Dump or load sequences on stockpiles tend to occur in patterns. Consider the anonymized x and y coordinates for a dump dataset plotted blow. Clear trends in both the x and y coordinates are observable.

The above data set is missing approximately 5 % of dump events. Missing events are indicated by red lines in the plot below. When an event has invalid GPS data and is assigned to a stockpile, previous event locations can be used to estimate its location. We can essentially exploit the patterned behavior of stockpile events to fill in missing coordinates.

A naive approach is to fill missing events with the last valid x and y coordinates. This approach can be sensitive to outliers and does not take advantage of the trended or patterned behavior of stockpile events. For the example data set, previous value fill results in the plot below.

A more robust method than previous value filling is to fill missing events coordinates with moving averages over previous x and y coordinates. This takes basic trends into account and is less sensitive to outliers. The moving average variant simplest from an implementation point of view is the exponential moving average. An event window of 10 events prior to the missing event was selected for the moving average. For the example data set, exponential moving average filling results are plotted below.
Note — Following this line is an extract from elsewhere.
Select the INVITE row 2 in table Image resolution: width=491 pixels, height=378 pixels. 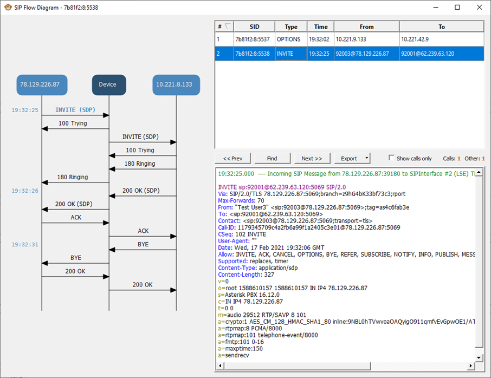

The previous value fill and exponential moving average fill methods are simple to implement, but cannot take advantage of more complex dumping and loading patterns. The GPS filling problem can be approached as a supervised learning problem. A neural network can be trained on historical data without missing GPS values. Training data can include spatial data, as well as material property information. This approach is expected to perform best and could identify more complex spatial patterns (as well as other correlations) within stockpile events. Using the neural network filling approach (window of 10 previous events) for the example data set, we obtain the plot below.